When Spring Ventures founding partner Sunil Paul coined the term “cleanweb” in 2011, investors and entrepreneurs saw the idea behind the portmanteau as a way to facilitate smaller investments in information technology that could lead to greater efficiencies and less reliance on fossil fuels. However, it may be that cleanweb companies, with their “capital-light” and “quick to market” appeal, may actually be diverting talent and, more importantly, funding away from solving the major issues that contribute to climate change.
That question was a topic for debate at the recent Next Wave Greentech Investing conference, sponsored by Greentech Media and held in Menlo Park, Calif. earlier this month.

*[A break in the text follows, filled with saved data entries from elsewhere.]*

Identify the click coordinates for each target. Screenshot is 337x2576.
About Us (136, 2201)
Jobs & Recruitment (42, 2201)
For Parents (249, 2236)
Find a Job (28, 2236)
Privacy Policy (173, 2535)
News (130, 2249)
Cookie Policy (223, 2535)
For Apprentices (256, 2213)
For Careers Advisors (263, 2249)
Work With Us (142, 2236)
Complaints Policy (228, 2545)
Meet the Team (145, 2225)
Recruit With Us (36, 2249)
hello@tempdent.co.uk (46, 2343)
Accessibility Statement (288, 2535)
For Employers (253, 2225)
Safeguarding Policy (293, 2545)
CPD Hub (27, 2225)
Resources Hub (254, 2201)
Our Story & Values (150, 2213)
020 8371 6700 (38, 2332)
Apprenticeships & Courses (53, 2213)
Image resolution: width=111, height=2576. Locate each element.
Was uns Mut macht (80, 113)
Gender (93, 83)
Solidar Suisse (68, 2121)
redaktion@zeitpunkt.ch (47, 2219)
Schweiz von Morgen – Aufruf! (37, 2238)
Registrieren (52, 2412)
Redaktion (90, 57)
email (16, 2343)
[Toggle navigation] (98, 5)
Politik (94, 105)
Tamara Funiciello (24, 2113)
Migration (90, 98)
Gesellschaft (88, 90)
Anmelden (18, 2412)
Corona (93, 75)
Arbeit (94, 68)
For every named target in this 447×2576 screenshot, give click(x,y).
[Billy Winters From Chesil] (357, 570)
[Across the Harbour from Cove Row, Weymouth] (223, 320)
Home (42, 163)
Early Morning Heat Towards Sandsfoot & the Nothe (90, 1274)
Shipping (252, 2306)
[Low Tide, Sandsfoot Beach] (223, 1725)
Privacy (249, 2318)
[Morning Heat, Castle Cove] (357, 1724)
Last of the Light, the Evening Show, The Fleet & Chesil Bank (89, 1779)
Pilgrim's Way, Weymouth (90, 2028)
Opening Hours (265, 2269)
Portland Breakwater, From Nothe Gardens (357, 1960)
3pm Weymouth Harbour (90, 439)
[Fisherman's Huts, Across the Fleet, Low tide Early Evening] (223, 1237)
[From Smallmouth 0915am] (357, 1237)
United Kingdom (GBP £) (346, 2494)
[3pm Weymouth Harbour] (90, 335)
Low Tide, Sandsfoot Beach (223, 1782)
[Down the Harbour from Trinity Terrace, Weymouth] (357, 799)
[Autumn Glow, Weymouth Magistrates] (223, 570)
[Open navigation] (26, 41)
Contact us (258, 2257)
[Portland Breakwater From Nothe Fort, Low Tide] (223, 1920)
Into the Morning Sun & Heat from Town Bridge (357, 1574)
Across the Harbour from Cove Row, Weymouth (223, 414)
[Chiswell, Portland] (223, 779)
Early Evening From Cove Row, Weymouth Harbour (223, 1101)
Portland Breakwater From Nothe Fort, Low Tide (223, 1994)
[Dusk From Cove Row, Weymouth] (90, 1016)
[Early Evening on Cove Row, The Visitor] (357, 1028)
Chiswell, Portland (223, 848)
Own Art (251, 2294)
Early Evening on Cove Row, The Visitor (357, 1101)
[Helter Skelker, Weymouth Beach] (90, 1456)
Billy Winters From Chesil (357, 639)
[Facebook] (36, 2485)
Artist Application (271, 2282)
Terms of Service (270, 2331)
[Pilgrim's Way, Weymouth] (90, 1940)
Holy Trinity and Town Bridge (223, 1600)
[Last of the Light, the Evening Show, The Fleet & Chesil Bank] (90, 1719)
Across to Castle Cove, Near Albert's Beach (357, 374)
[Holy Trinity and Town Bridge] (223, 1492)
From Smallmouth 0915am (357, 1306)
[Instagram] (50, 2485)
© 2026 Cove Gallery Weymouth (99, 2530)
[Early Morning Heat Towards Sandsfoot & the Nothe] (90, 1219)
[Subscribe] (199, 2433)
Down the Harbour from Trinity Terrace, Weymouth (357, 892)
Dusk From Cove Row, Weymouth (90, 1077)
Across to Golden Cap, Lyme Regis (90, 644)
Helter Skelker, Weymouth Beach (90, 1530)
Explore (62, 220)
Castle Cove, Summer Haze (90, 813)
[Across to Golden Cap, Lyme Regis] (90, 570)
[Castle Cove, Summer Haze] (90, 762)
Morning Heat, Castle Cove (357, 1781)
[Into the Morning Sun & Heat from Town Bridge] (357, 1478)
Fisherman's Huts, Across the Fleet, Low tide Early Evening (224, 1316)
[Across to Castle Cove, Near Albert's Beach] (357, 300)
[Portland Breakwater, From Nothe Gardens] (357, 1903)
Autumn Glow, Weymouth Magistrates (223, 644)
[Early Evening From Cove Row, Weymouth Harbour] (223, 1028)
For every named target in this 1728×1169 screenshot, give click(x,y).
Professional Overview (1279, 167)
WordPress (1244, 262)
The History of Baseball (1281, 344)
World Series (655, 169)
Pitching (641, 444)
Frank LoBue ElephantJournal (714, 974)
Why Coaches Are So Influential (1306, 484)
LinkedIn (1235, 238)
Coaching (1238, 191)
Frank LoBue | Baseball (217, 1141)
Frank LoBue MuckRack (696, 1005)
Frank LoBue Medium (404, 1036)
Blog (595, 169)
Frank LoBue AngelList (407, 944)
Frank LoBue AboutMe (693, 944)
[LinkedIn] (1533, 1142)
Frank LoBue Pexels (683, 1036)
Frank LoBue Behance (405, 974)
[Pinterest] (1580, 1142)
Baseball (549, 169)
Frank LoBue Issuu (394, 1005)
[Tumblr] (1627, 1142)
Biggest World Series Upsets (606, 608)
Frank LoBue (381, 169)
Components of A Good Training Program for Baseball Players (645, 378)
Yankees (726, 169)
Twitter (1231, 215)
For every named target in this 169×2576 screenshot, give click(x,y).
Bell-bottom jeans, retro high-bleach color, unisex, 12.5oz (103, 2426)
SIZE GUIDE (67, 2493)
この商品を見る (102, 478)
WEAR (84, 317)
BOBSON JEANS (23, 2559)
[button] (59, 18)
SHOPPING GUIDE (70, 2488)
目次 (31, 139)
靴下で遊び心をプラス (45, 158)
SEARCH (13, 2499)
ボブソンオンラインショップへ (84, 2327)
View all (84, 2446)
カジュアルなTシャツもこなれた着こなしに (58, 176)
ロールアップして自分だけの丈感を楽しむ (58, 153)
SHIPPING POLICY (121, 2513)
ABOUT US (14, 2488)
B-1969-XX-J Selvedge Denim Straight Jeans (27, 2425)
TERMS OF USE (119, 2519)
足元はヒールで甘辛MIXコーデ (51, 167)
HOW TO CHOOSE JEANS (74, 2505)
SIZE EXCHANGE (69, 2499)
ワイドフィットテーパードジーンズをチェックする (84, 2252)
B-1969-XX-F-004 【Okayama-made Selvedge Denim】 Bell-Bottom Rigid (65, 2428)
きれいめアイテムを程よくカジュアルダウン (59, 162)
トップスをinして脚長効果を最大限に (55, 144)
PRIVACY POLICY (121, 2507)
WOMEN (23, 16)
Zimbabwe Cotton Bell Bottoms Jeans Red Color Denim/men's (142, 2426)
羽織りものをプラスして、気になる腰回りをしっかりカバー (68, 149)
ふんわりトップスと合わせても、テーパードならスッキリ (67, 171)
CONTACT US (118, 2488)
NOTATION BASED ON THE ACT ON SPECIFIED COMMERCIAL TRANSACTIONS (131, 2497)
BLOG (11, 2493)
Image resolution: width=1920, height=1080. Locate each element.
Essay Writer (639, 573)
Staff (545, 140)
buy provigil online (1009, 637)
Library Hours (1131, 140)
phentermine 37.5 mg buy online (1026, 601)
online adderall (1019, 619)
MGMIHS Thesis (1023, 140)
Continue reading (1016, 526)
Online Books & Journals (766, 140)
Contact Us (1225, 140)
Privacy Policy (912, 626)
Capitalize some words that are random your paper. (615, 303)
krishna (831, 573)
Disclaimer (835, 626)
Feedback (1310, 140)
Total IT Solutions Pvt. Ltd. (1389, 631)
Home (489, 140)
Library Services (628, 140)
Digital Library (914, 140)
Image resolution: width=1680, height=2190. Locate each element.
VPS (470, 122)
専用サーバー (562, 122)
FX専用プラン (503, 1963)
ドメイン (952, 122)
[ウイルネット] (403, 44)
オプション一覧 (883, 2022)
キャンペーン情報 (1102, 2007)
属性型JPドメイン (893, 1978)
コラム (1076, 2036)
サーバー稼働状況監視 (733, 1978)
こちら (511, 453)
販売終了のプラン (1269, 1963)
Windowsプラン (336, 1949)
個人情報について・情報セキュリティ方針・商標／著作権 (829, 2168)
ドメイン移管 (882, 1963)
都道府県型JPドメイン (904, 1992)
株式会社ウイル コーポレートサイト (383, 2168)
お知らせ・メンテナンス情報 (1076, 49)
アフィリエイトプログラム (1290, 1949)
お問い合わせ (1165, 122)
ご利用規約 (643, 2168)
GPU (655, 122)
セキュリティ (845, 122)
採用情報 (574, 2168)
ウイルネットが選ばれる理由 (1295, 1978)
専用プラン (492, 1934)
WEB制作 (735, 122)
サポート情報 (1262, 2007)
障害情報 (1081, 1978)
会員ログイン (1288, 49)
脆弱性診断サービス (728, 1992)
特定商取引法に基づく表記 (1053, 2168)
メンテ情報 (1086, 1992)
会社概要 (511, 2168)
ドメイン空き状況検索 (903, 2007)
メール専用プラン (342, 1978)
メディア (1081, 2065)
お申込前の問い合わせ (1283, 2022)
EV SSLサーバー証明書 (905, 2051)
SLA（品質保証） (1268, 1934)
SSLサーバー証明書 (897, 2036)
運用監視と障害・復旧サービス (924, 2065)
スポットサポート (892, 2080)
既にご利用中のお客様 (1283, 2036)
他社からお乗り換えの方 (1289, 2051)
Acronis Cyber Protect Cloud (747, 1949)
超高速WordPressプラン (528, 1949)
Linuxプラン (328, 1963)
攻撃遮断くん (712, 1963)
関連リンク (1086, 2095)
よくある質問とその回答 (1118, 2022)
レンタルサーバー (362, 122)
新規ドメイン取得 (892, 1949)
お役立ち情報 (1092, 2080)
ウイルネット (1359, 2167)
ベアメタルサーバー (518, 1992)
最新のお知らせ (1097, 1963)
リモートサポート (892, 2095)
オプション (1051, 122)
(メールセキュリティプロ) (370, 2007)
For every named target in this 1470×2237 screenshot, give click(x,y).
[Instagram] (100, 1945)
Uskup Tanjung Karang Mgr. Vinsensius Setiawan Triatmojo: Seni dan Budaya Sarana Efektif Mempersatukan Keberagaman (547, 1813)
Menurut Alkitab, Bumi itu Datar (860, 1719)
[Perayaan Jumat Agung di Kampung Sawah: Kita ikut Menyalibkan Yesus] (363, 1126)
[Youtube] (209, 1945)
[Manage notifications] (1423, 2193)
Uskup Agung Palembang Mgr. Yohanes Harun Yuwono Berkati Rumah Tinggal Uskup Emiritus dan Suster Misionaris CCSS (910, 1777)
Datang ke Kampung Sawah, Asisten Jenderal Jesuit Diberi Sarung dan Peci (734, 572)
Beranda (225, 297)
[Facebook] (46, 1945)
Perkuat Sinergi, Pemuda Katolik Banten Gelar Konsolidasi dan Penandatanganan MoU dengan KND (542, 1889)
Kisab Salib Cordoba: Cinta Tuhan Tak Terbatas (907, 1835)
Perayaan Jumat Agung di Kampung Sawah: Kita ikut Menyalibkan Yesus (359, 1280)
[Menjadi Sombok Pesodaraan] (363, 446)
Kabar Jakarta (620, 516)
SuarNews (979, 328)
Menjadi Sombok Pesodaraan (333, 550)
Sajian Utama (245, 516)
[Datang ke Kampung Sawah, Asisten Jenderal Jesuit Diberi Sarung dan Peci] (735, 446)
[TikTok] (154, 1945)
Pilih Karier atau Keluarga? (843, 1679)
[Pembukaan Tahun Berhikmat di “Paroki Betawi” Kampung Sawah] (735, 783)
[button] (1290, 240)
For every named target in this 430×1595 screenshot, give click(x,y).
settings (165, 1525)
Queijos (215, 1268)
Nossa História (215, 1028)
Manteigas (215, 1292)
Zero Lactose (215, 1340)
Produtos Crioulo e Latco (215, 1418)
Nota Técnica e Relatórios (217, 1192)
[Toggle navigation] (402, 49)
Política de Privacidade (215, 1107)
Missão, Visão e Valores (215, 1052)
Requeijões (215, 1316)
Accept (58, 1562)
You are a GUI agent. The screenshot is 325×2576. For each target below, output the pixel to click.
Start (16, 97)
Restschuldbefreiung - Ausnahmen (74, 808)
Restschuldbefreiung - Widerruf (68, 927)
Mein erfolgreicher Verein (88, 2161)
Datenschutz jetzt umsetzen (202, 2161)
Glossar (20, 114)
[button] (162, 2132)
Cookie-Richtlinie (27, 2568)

On the one hand, explained Joseph Kopser, the CEO and co-founder of transportation mapping app RideScout, cleanweb companies can make the world more sustainable, and push the U.S. to be more reliant upon its own resources rather than “getting energy from parts of the world that don’t like our part of the world,” he said. Kopser is a U.S. Army veteran who served in Iraq and was awarded a Bronze Star. Cleanweb investment allows the phenomenon of human behavior to change things, rather than waiting for policy changes, he said.
Unlike mother nature, humans “can literally move mountains, destroy mountains, create things that didn’t exist before or move matter in a way that didn’t exist before,” said Kopser in his introductory remarks.
On the other hand, investment in cleanweb companies siphons dollars and talent away from developing ideas and technology that could potentially impact the future of the entire planet.
Shahin Farschi of Lux Capital, who was asked to take the opposing side from Kopser in a moderated debate, pointed out that without the billions in investment capital and decades of work that have gone into developing solar power, there would be no Solar City, for example, which is “a successful cleantech company both for investors and the broader population,” said Farschi.
At the same time, Farschi said the cleanweb is “great” and he wouldn’t be opposed to backing an entrepreneur with a cleanweb company.
And yet, Farschi pointed to cars as an example of how the cleanweb, while innovative and creative, can potentially destroy long-range advancements that could help to resolve climate-change issues.
Farschi said that because of the Clean Air Act and improving car standards, cars today are much less harmful to the environment than by 1970s’ standards. In the context of the cleanweb, if people were still driving cars with 1970s’ standards but were engaging in ridesharing, there would be far less miles driven in total, but the damage to the environment would be exponentially greater in comparison.
In response, Kopser pointed out that cleanweb companies and developments therein have also benefited efforts to improve policy by providing a treasure trove of data. For instance, cleanweb entrepreneurs can take telemetry and analytics data from emissions tests to provide feedback on car performance, which can then be used to enhance breaking and acceleration among drivers.
“That’s immediate, in the loop feedback,” said Kopser.
Farschi, for his part, agreed that efficiency gains were important, but said that not all countries benefit from the laws in the U.S., and if someone were to come up with a way to massively reduce the carbon dioxide coming out of a tailpipe, such a gain could have a greater impact on the atmosphere.